I’ll have a look, but won’t make any promises.
Especially with the working Nano sketch shared, which opens up the floor up for anyone to port it.
Using a donor alarm like in the DIY guide provided seems to be the best approach. I was looking into the FireAngel Network monitor that is only sold in mainland Europe(?) And this gives no extra information on the 868MHz encryption. This guide was only available in German which I have run through Google Translate to find the following
- The test button of one of the network components must be pressed within these five seconds
- When the Network Monitor is successfully added to the network, the application flashes the red LED five times and then sends the network list to the PC where the Component Controls area displays “Active Components” or “Missing Components” in the relevant display areas will.
The German version of the instructions are here: https://www.eps-vertrieb.de/downloads/file/id/a32ecd86750ababfc823ce26874449b2
Thank you @chopwood for sharing this!
I managed to get a donor device (W2-SVP-630L) locally off Facebook Marketplace for £5
I have ordered the PCBs (x5) which should come in a couple of weeks.
I am looking forward to linking this up with SMS via an old 3g modem!
Thx for the research!! Nice. Much better then the gateway.
This week had I receive the PCB and solder the components.
For me it’s only working with de battery installed, not without the battery (radio is off)
So I have made a connection between 3V3 output of the nano to the + of the removed battery.
Thx for your work.
Fokko
Hmm… I have a problem. first I had made the print, and was happy to see the red led of the radio.
Today time to copy the code to HA and first start-up.
But the sensor.fireangel_radio_heartbeat: Offline!.
sensor.fireangeldata say: … INIT FAIL - CHECK RADIO!
I have checked with my 2 radios(with accu and 3V3).
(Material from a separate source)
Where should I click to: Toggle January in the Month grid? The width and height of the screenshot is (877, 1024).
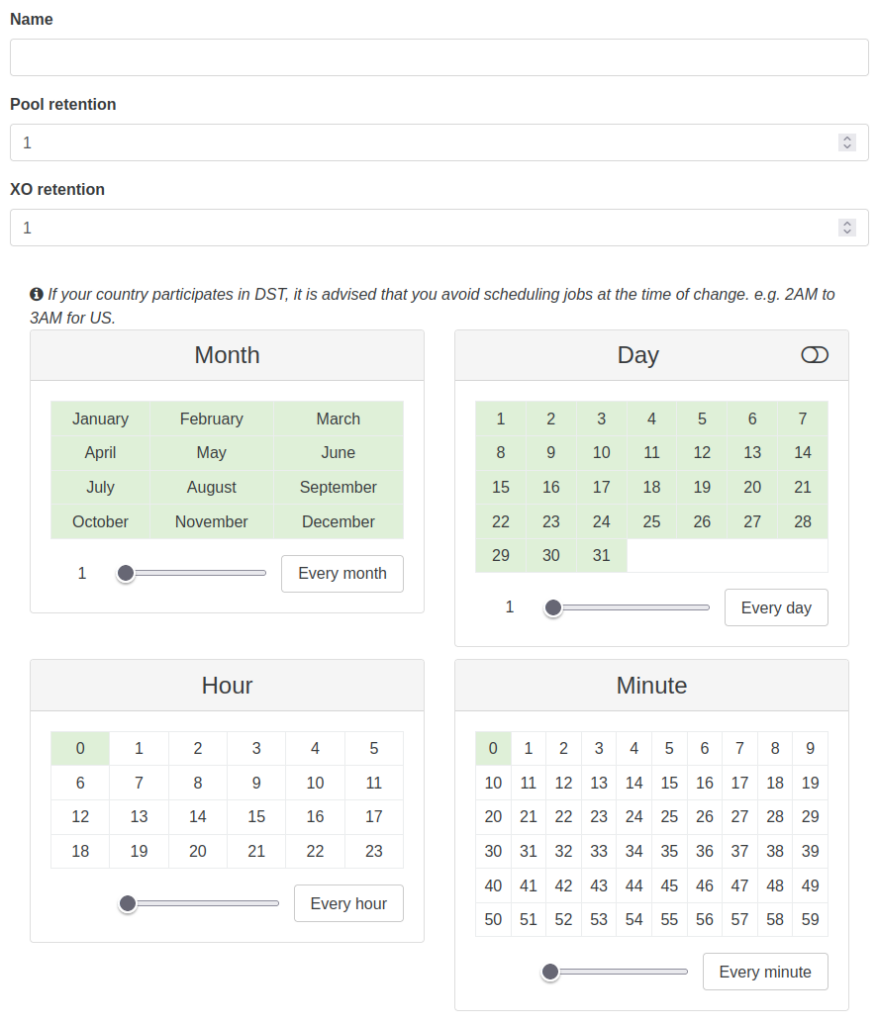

The last option I had, did I try my working radio from my Alarm control unit (without battery) and had the same problem.
Then I check my in Arduino with the serial monitor and have the same INIT FAIL -…
Do you have any suggestions or tips??
Thx
Fokko
Hi Fokko,
Thanks for sharing your experience RE: the radio which didn’t power up.
When I developed this, I had a black and red radio which both worked. But there could be more variations out there…
I will make some additional tests for you soon, using the gateway with the black, battery powered type of radio.
Seems like I will need to add the 3.3v bridging mod to the guide.
In the meantime…
From what you describe, I would have thought your workaround should be good.
I compared a radio from a strobe (red), with a radio from the alarm (black).
There are some component differences depending whether it’s battery powered or not.
Black board = From Alarm (battery powered)
Red board = From Strobe (mains powered)
Differences:
- 100kΩ on the black board. 0Ω on the red board.
- Present on the black board. Omitted from the red board
- Omitted on the black board. Present on the red board (0Ω).
However, essentially, with the battery removed, this difference is worked around by bridging 3.3v supply to the radio’s battery +v to power it up, which you have found.
By default, the Arduino code gives the radio up to 120 attempts to initialise:
line 20:
int maxInitAttempts = 120;
With a 1 second delay between each attempt:
line 92
delay(1000);
In that time, we’re waiting for the radio to return HEX 46 7E
You could try increasing the delay, to give the radio a bigger break between repeated attempts.